THE PROBLEM: Search the entries for the word "Given". Copy every line where it turns up.

DATA:
——————————
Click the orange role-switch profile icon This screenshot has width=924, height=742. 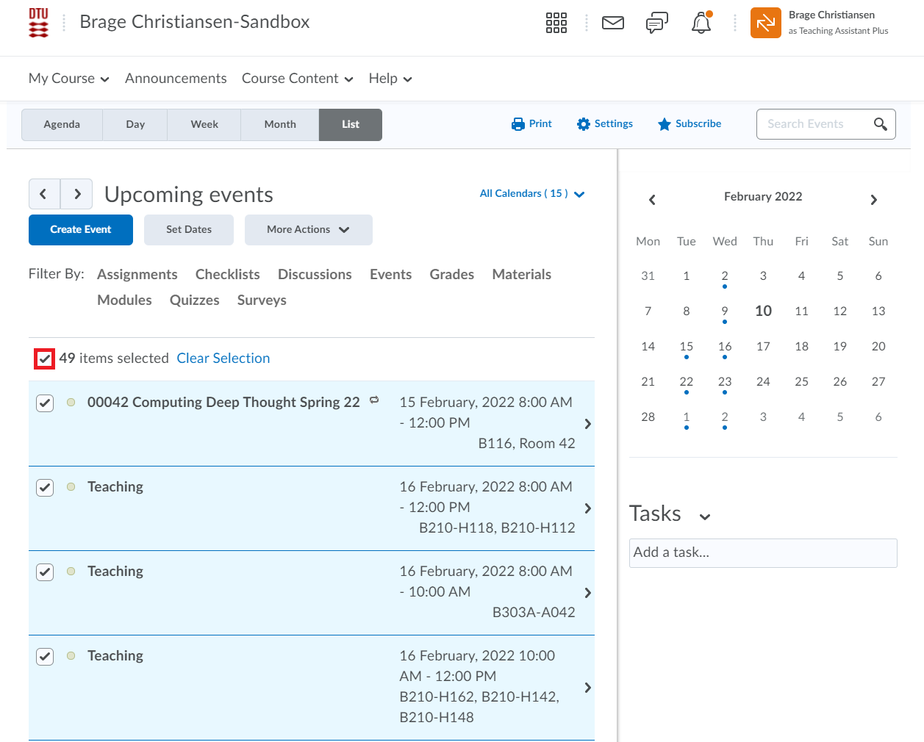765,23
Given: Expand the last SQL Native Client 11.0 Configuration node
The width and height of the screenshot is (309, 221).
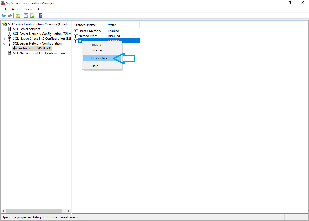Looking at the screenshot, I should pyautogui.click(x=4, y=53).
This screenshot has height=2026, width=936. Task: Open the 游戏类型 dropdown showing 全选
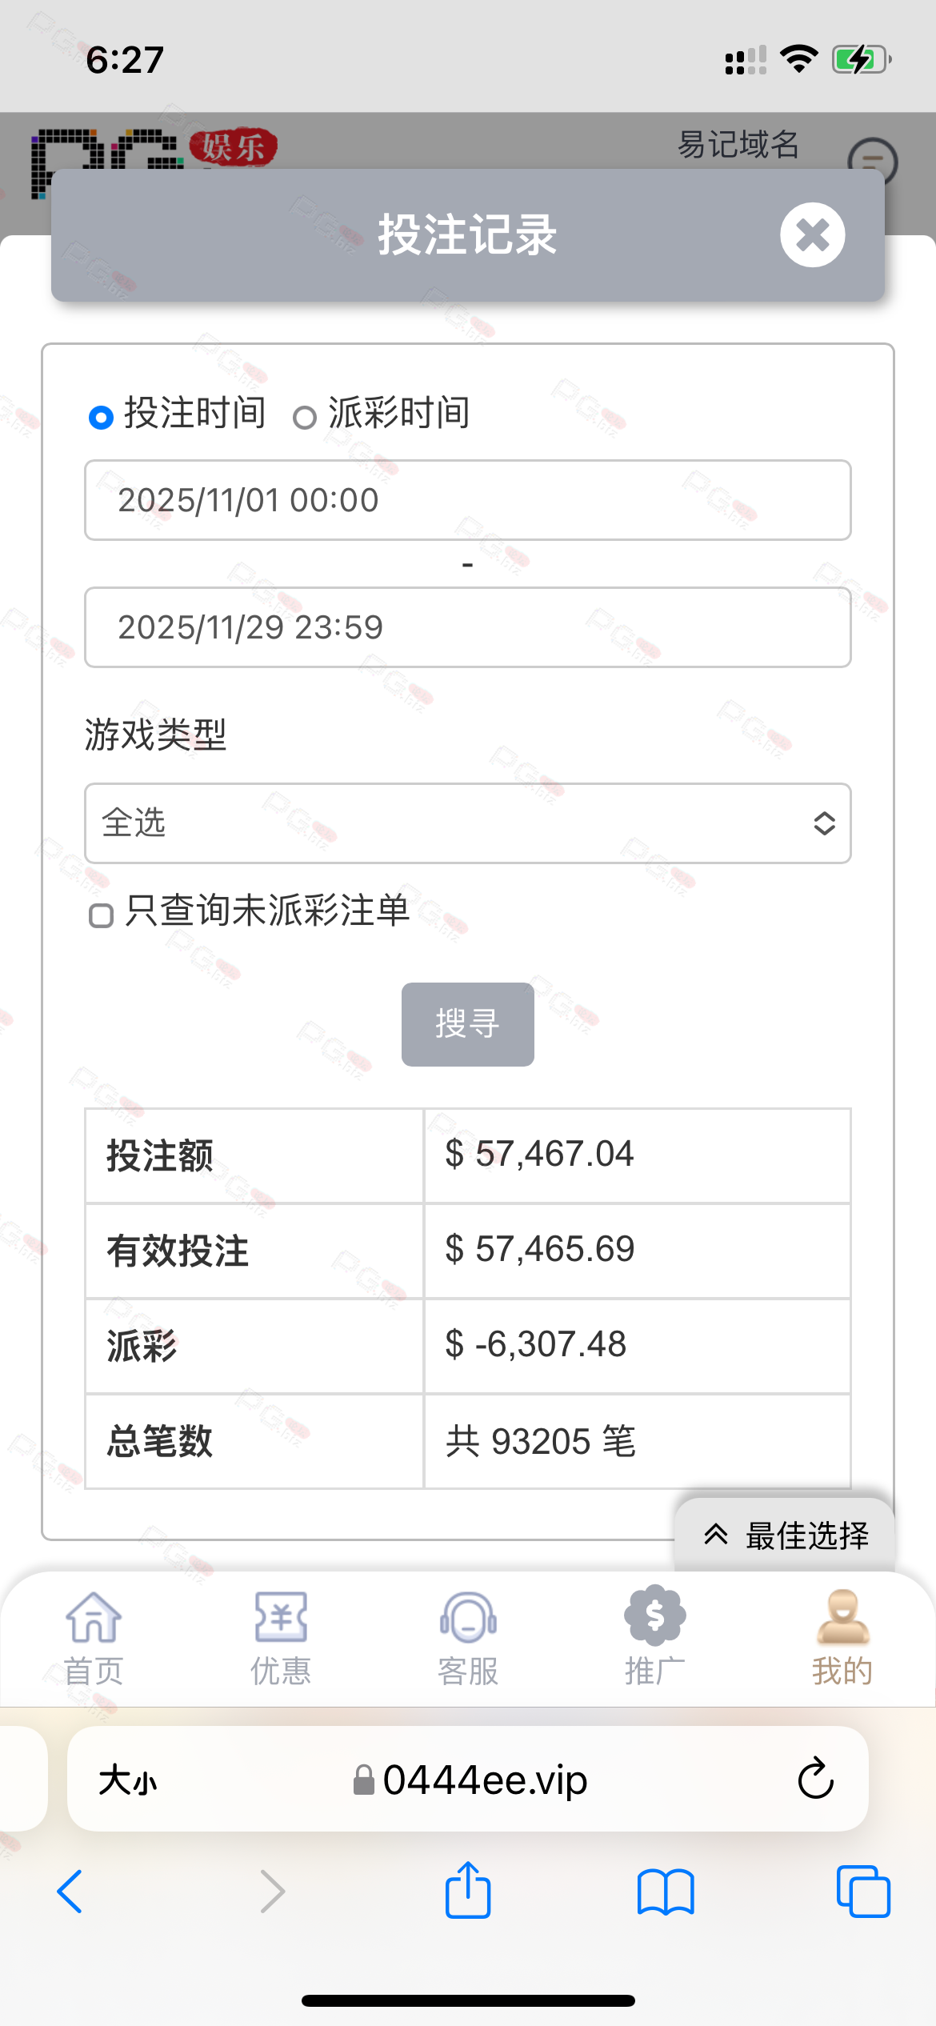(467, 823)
——————————
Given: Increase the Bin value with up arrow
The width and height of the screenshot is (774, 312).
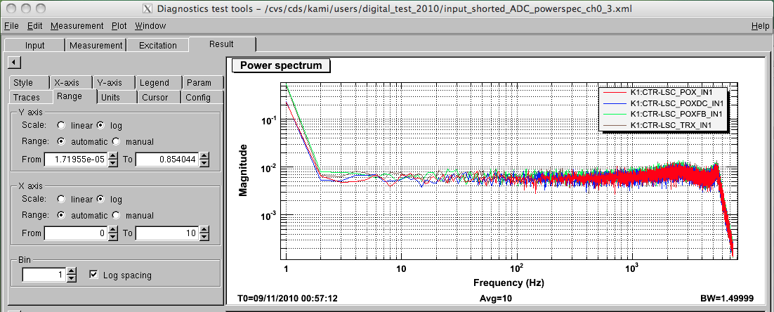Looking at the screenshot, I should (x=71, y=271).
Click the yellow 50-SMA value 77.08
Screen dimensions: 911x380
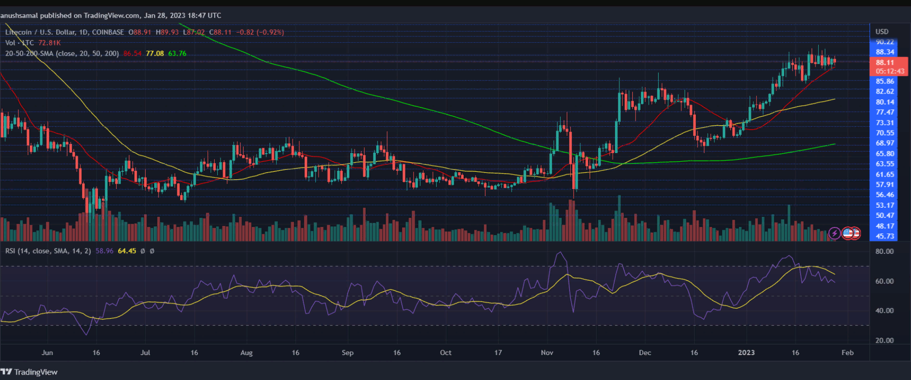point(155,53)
——————————
OUTPUT OF THE TASK:
Given: Expand the last SQL Native Client 11.0 Configuration node
Given: Increase the Bin value with up arrow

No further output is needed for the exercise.